We tested risk stratification based on the UK biobank. For the outcomes that were associated with PPI use in the primary analyses, we reviewed the literatures for appropriate prediction models (Supplementary Data 1). If a prediction model was not available, we developed new prediction models using major known risk factors. Since all of the considered outcomes were undesired and separate models would largely increase the complexity of evaluation in practice, we established a prediction model for a composite outcome for any of the identified significant events. For ease use, we only included candidate predictors that are readily available, such as age, BMI, smoking, long-standing illness, self-rated overall health. We stratified the participants based on the predicted risk, and then, evaluated the absolute effect (by RD) of PPI use in each quartile risk group. We also perform sensitivity analysis by excluding osteoarthritis, which took up 41.2% of the cases, to test the robustness of the results.

Derivation and validation of the prediction model for any of the 15 PPI-associated high-burden diseases

We utilized Cox regression models to identify potential predictors associated with the occurrence of any of the 15 PPI-related diseases, aiming to construct a comprehensive predictive model and estimate coefficients for each identified risk factor. Initially, we created a composite indicator to signify the occurrence of any of the 15 PPI-associated high-burden diseases. The primary time variable considered in this analysis was the duration from UK Biobank entry until the first instance of any of the 15 PPI-related diseases, death, or loss to follow-up, whichever came first.

We examined a range of variables for potential inclusion in the prediction model, encompassing age at study entry (continuous), sex (male, female), body mass index (continuous), ethnicity (white, or other), education levels (less than high school, high school or equivalent, or college or above), smoking status (never smoked, previous smoker, current smoker), alcohol consumption (daily or almost daily, one to four times a week, one to three times a month, special occasions only or never), physical activity (low, moderate, or high), fruit and vegetable intake (≥5 portions or <5 portions), red and processed meat intake (<2.0 times per week, 2.0–2.9 times per week, 3.0–3.9 times per week, and ≥4.0 times per week), sleep time (<8 h, 8 h, 8–9 h, >9 h), prevention of hypertension, hyperlipidemia, overall health rating (poor, fair, good, excellent), long-standing illness (yes or no), and self-reported usual walking pace (slow, steady average, brisk pace). All these candidate predictors represent established factors influencing the incidence of any of the 15 outcomes and are typically obtained through questionnaires.

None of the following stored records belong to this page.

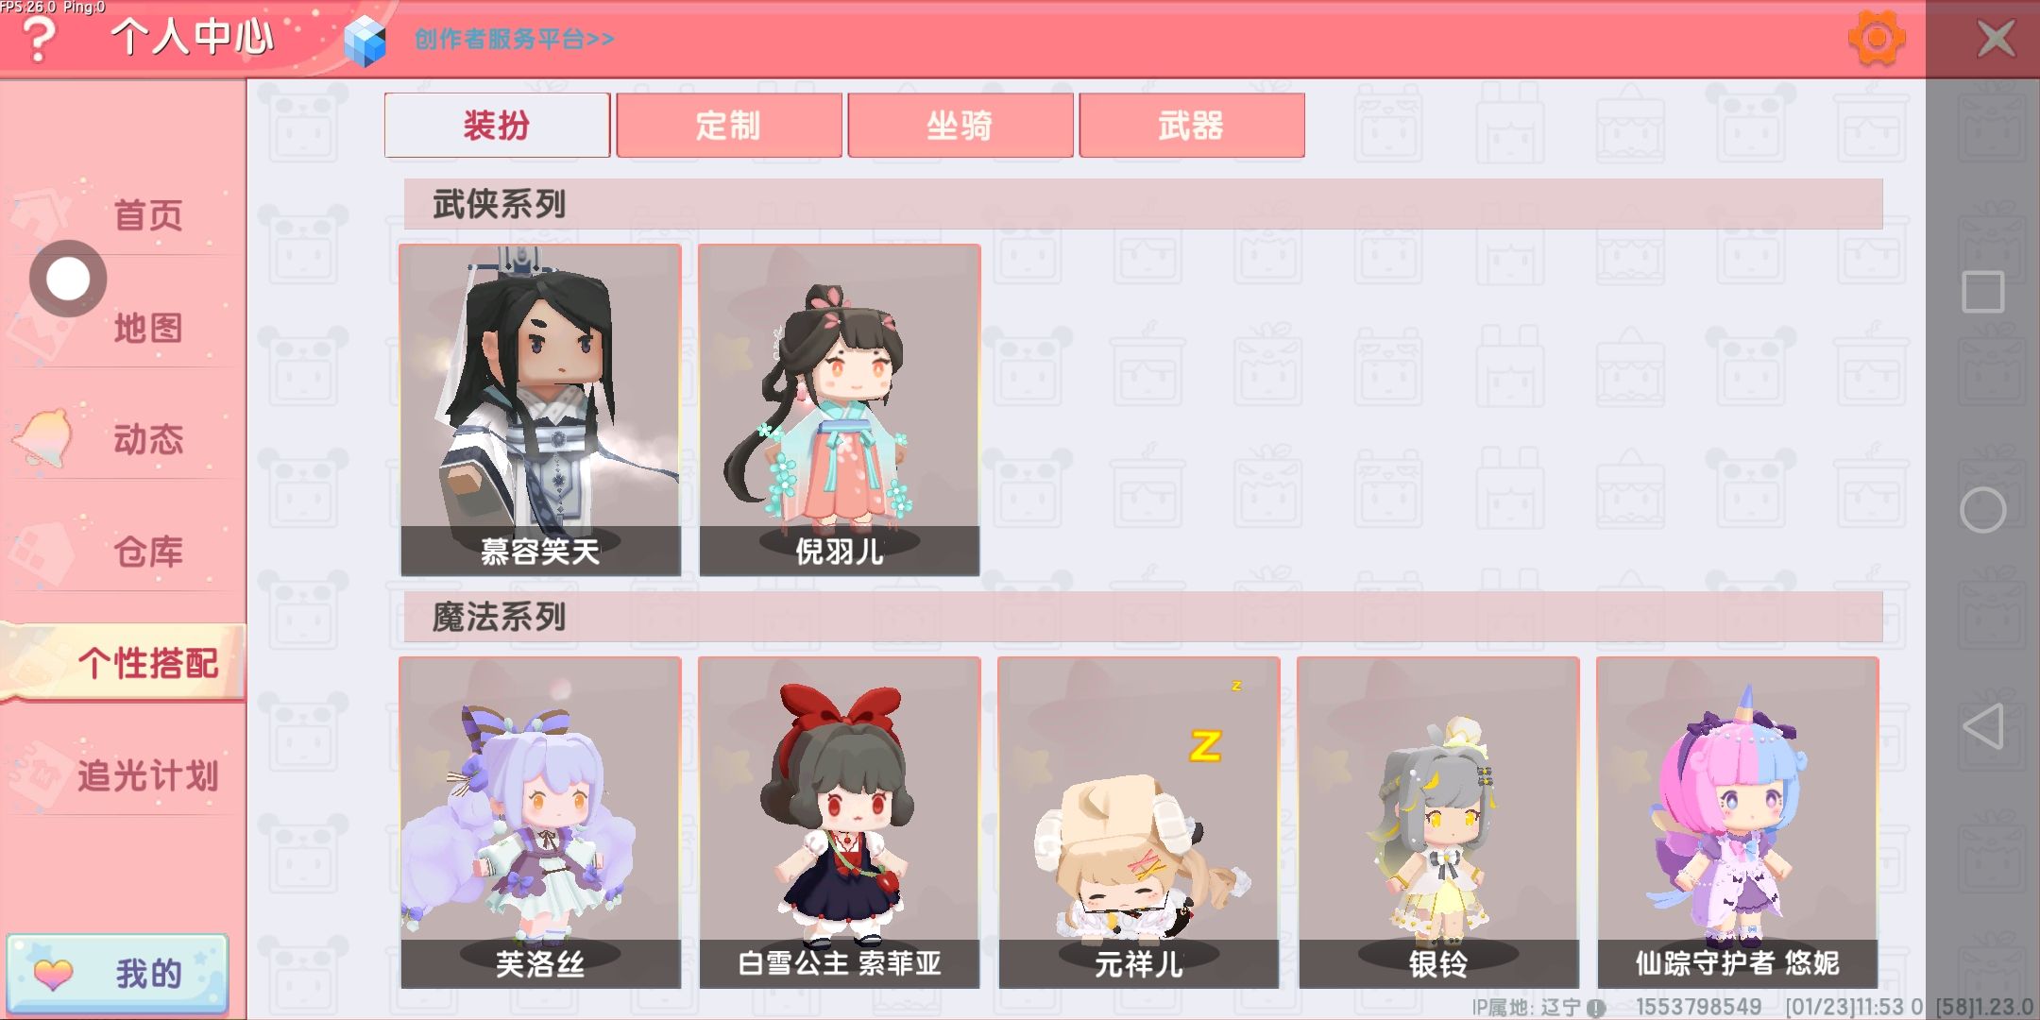Tap the Android back triangle icon
The height and width of the screenshot is (1020, 2040).
[x=1983, y=726]
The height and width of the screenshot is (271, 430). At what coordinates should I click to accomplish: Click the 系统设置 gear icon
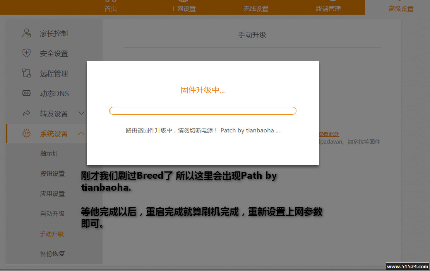[x=26, y=133]
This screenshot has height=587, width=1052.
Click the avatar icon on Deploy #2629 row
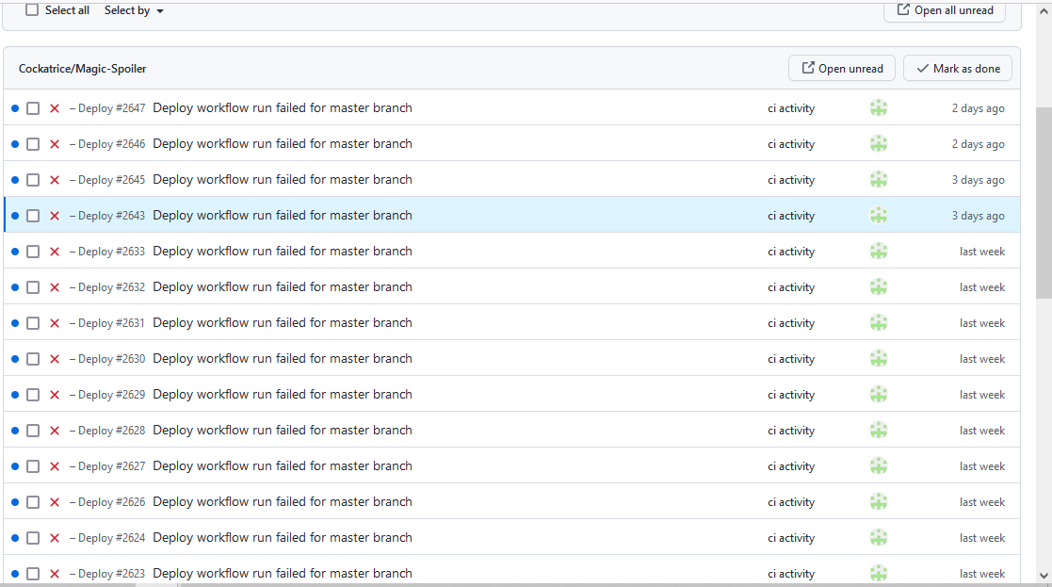(x=878, y=394)
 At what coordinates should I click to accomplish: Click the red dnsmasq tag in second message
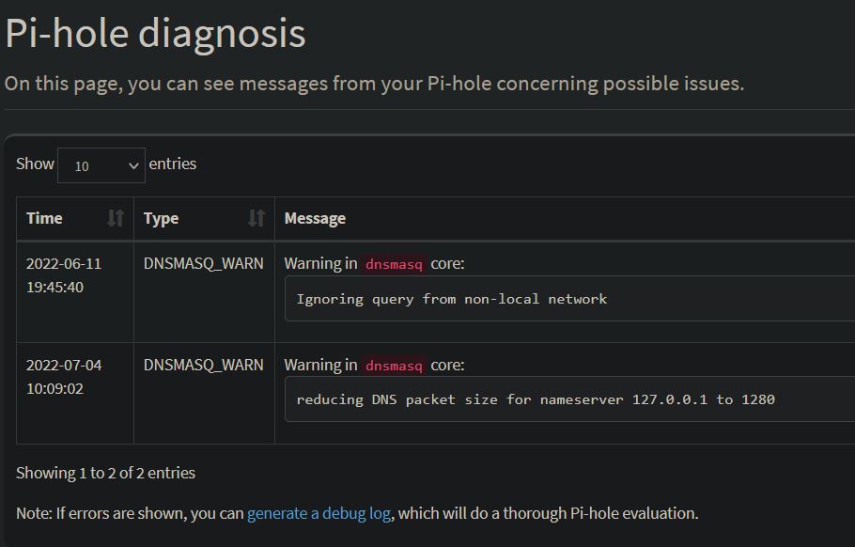coord(394,366)
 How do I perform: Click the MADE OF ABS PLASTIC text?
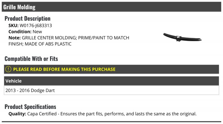[x=48, y=44]
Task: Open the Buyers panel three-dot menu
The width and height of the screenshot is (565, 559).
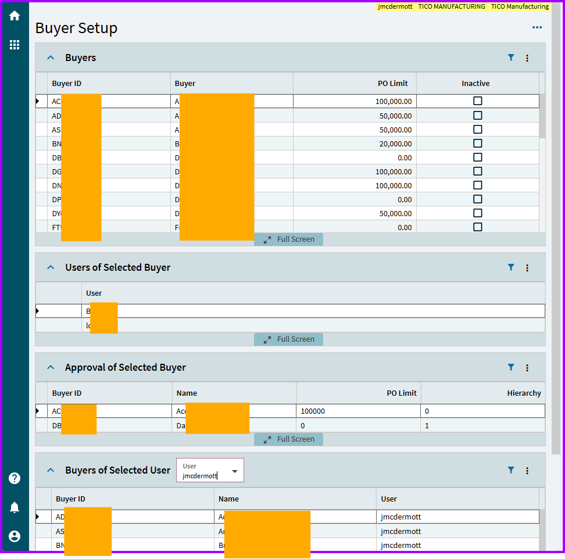Action: (527, 58)
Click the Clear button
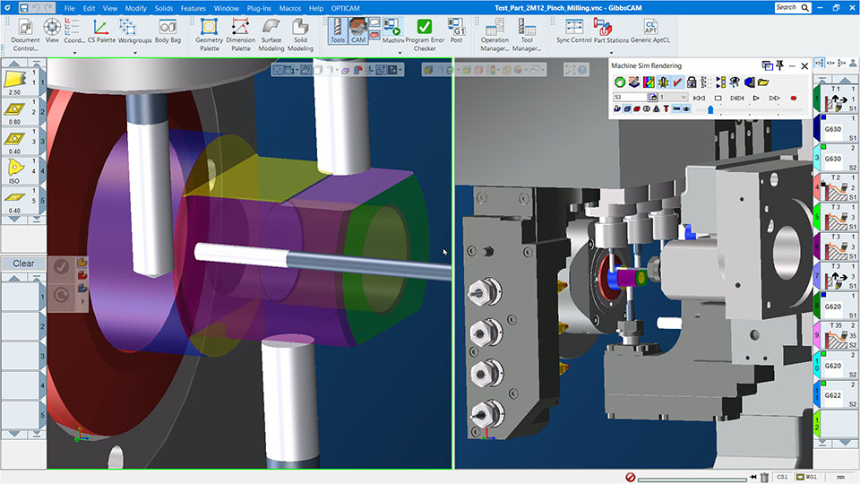The height and width of the screenshot is (484, 860). [x=23, y=264]
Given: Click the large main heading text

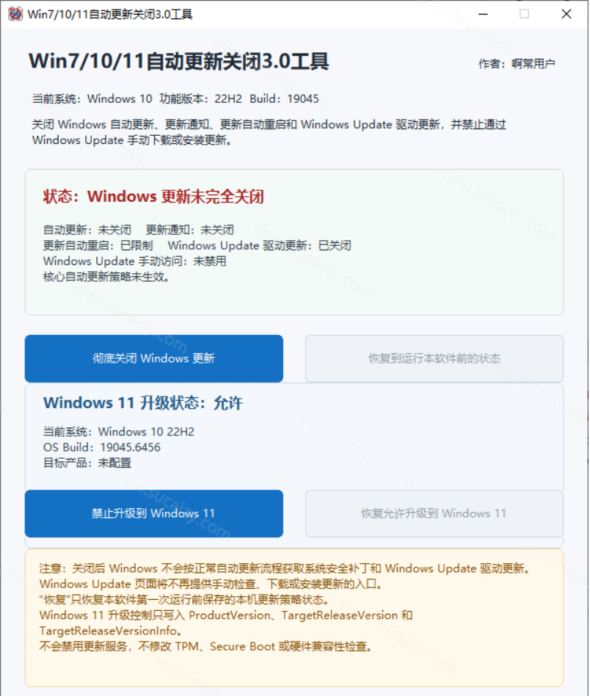Looking at the screenshot, I should (x=179, y=61).
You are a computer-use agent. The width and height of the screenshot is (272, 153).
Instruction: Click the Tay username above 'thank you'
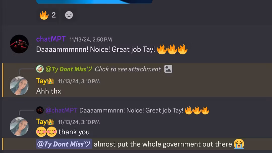click(x=42, y=122)
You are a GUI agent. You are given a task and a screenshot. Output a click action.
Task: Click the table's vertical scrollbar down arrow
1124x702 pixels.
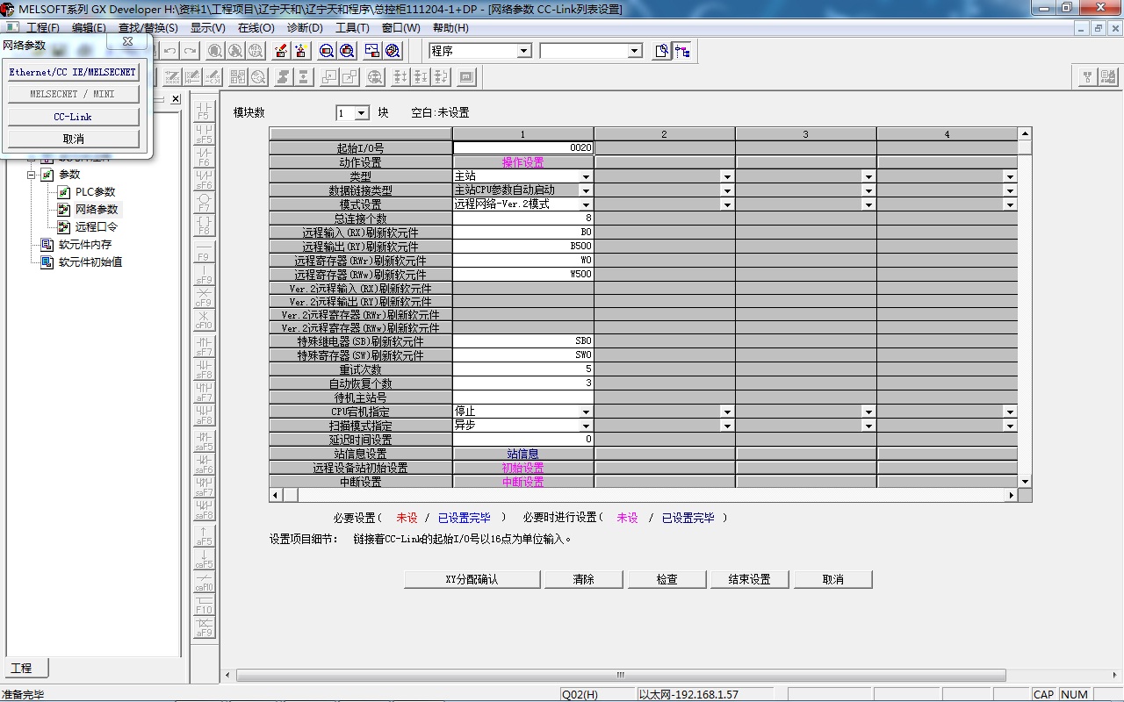click(1025, 482)
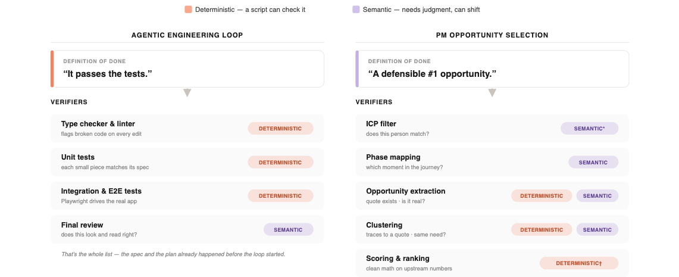Click the Semantic badge on Phase mapping
Viewport: 679px width, 277px height.
click(593, 162)
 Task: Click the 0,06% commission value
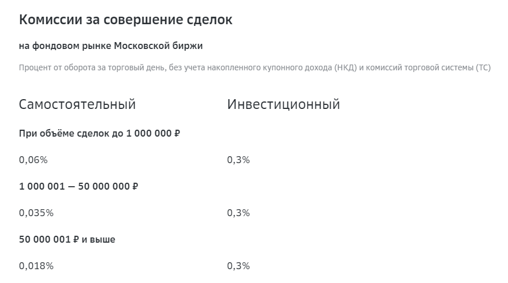point(33,160)
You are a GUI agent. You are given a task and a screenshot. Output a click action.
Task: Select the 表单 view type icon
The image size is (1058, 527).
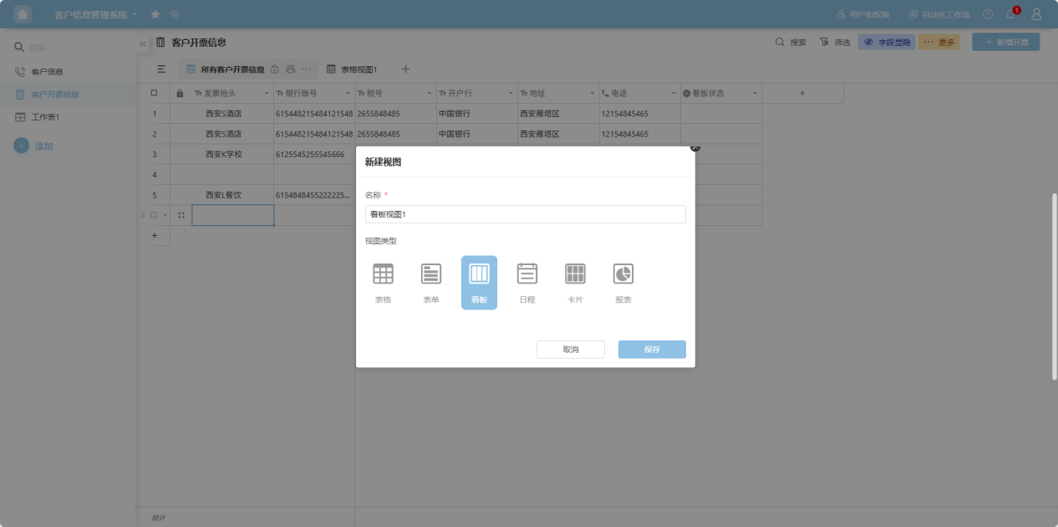(431, 282)
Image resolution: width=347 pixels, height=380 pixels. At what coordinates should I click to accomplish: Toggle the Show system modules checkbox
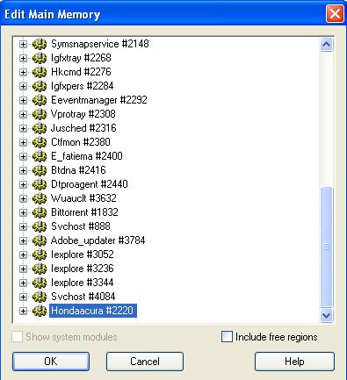[x=17, y=337]
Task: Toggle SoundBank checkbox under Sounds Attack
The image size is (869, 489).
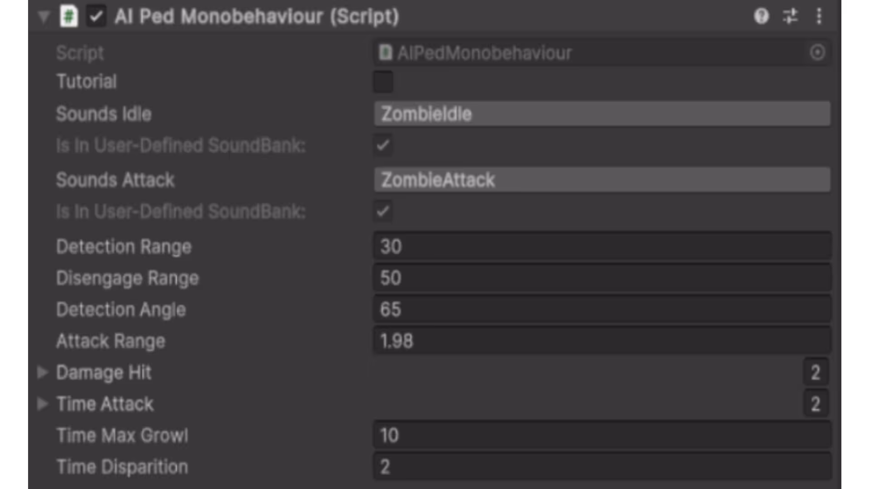Action: point(383,211)
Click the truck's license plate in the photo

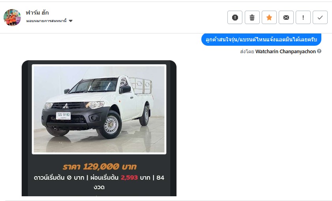click(x=63, y=115)
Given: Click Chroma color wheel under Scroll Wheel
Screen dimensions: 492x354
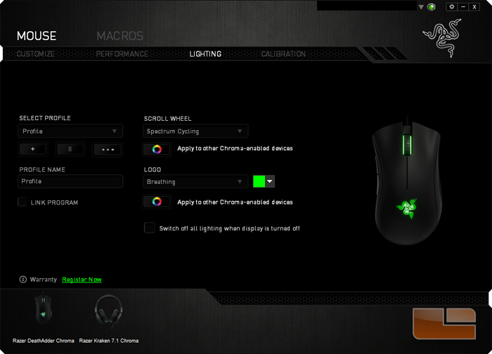Looking at the screenshot, I should click(x=157, y=149).
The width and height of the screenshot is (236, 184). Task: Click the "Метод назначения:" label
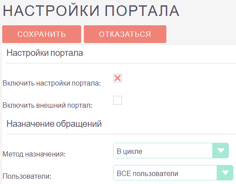coord(34,154)
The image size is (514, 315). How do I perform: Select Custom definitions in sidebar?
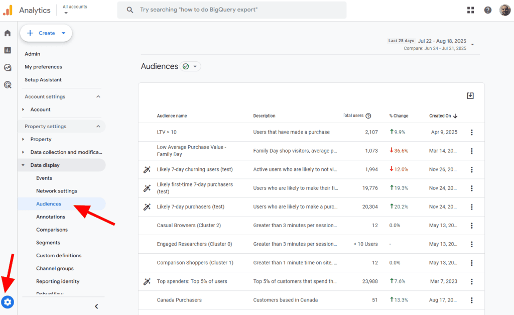coord(59,256)
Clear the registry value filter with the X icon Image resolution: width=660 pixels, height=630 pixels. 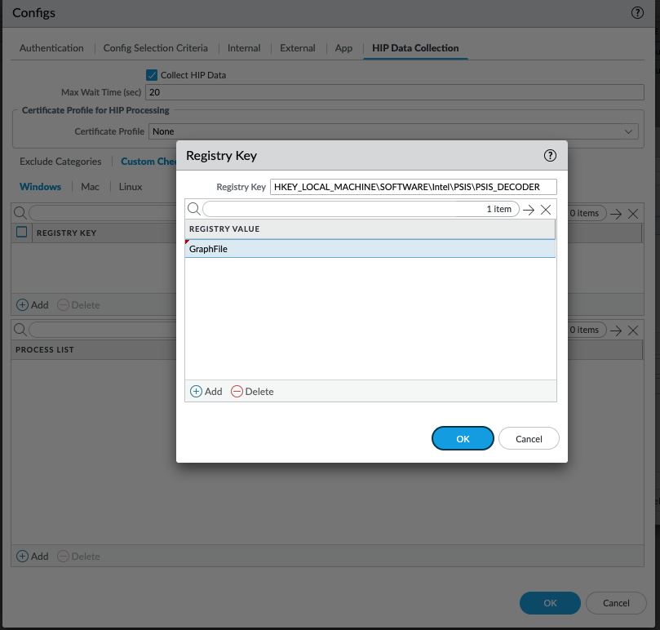pyautogui.click(x=545, y=210)
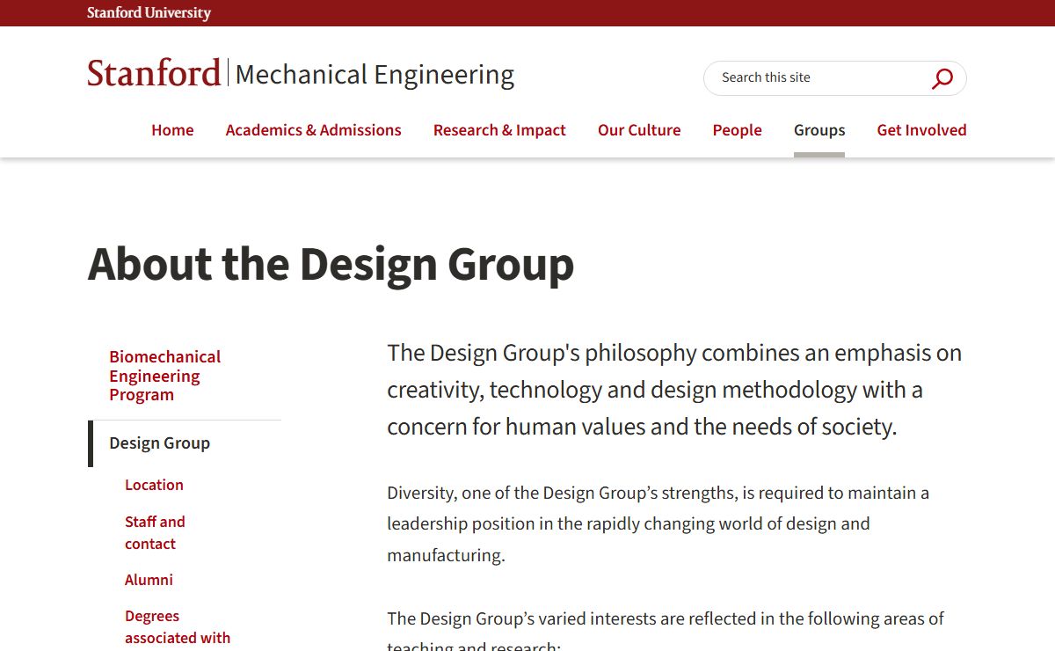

Variables were retained in the prediction model if they exhibited a hazard ratio of <0.85 or >1.15 (for binary variables) and achieved statistical significance at the 0.01 level. The prediction model was initially derived from participants in England and subsequently geographically validated in participants from Scotland and Wales. Discrimination of the prediction model was evaluated using C-indexs over 1, 5, and 10 years, while calibration was assessed using calibration plots based on risk deciles at 5 years. In addition, we constructed a nomogram for the model to offer a more direct means of assessing the 1-, 5-, and 10-year probability of any of the 15 unintended outcomes.

Reporting summary

Further information on research design is available in the Nature Portfolio Reporting Summary linked to this article.